I have to wave at Bill to move forward.

“Well … I … nev…,” he starts but can’t finish.

We motor on through the next light but when the following light oranges and flips to red on our approach, he jams the truck to a stop way too far back from the light. 

He spins around in his seat and resumes his glare.

“That lady haint got no right ta think I’m no Ted Bundy.  HowintheSamHill cud she think ….”

“Bill, she was just frightened, a truck pulls up to a fast stop with two guys in it….”

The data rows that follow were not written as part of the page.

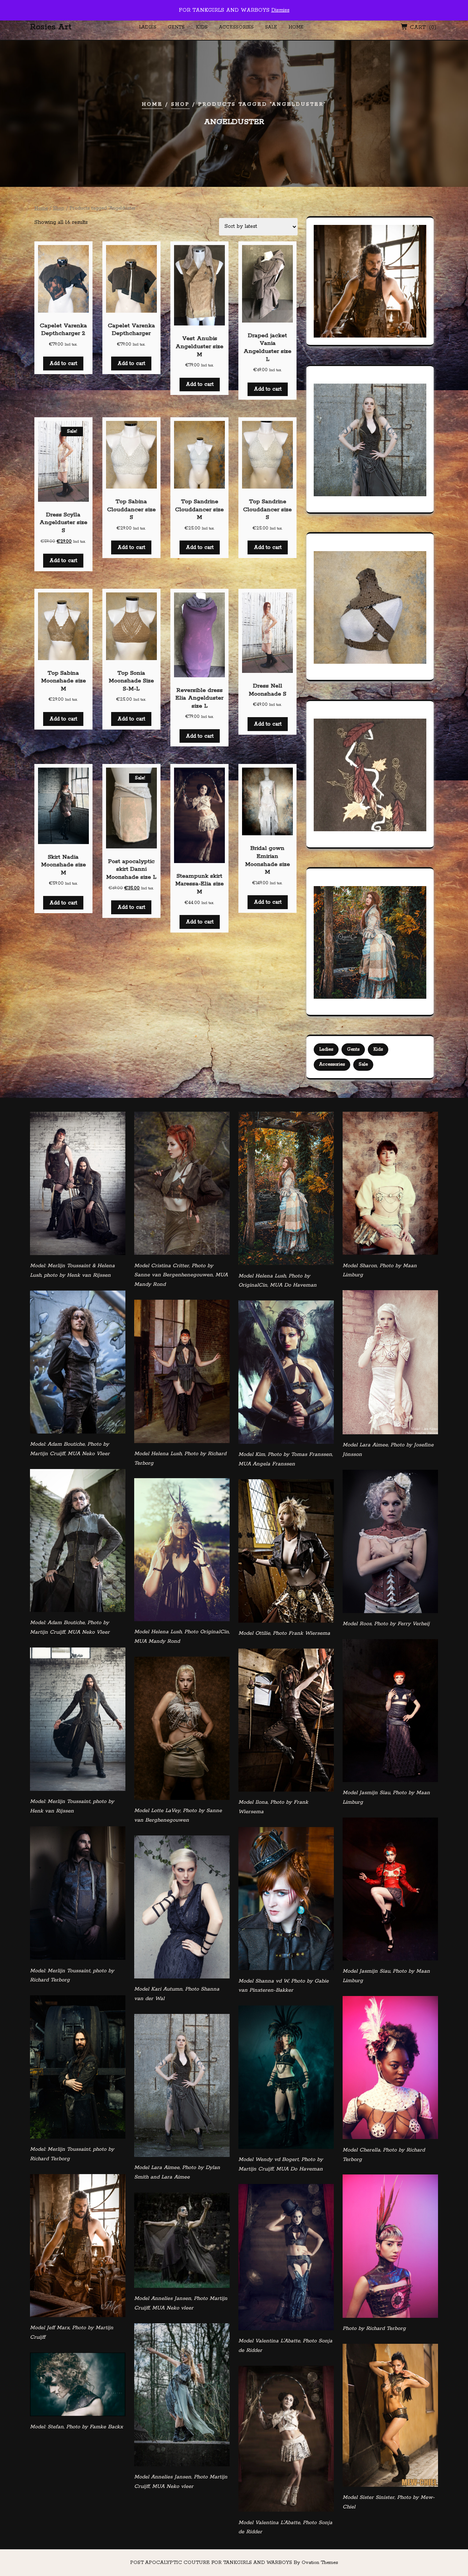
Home (295, 27)
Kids (202, 27)
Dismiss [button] (280, 10)
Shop (180, 104)
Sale (271, 27)
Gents (176, 27)
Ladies (147, 27)
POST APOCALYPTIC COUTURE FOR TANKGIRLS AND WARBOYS (234, 2563)
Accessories (236, 27)
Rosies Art (50, 27)
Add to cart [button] (63, 363)
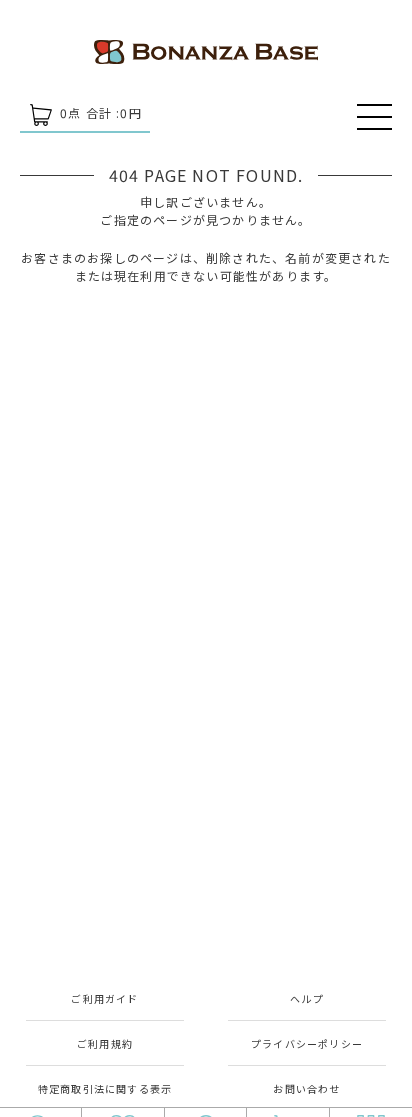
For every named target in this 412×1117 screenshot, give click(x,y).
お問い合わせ (306, 1088)
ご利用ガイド (104, 998)
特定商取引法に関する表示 (105, 1088)
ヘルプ (307, 998)
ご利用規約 (105, 1043)
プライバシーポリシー (307, 1043)
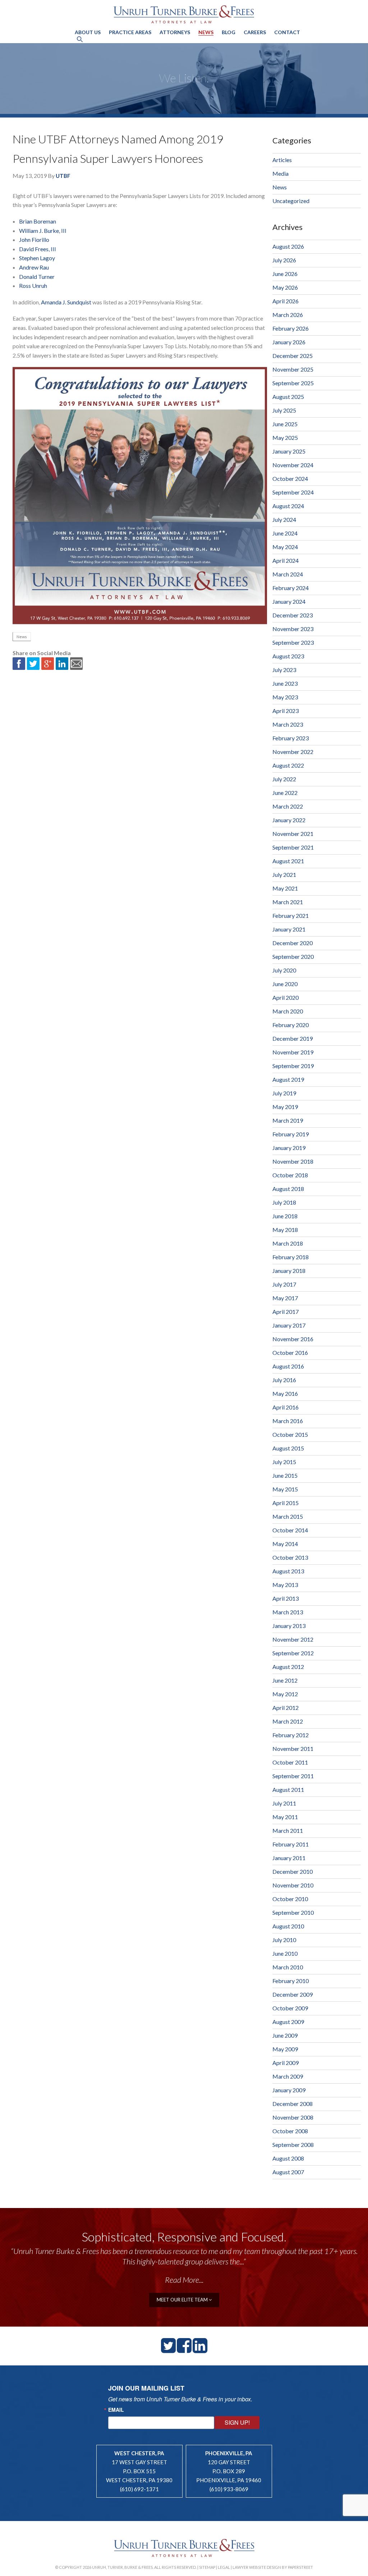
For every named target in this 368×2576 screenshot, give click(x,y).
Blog (228, 32)
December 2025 (292, 355)
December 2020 (292, 942)
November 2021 (292, 833)
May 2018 (285, 1229)
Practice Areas (130, 32)
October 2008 (290, 2131)
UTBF (63, 175)
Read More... (184, 2280)
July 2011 (284, 1803)
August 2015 (288, 1448)
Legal (224, 2567)
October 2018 (290, 1175)
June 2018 (285, 1216)
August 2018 (288, 1188)
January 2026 (288, 342)
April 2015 (285, 1502)
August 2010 (288, 1926)
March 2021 (287, 901)
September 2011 (293, 1775)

“Ooohhh, so I shudda tol’ you ta git out an’ then go pull up the truck a few spaces away an’ wal….”

“Look, ya freaked out the woman, ya mightn’t ha’ meant ta but you did, for sure!”

“NO!” he shakes his head rapidly, the red from the traffic light rouging his face.

We sit in silence. 

Bill’s face turns green as the traffic light changes.

Still, we sit.

“We … we better go,” I say, pointing at the traffic light.

“Ya know what it is, that woman musta seed us in the market, I bet she did.  She hadta, you wuz makin’ so much noise about water an’ rabbit food an’ all that fereign stuff.  I bet that wuz it, no offense, but I bet she wuz ‘fraid we wuz a bunch a fereigners!”

“Are you serious?” I ask, stunned by his illogical logic.

“Yeah, no offense, but if she’d a known I wuz with the 1st Marines, there’s no way beneath this God’s sun that she’d behaved like that, unless… unless maybe she’s a commie?”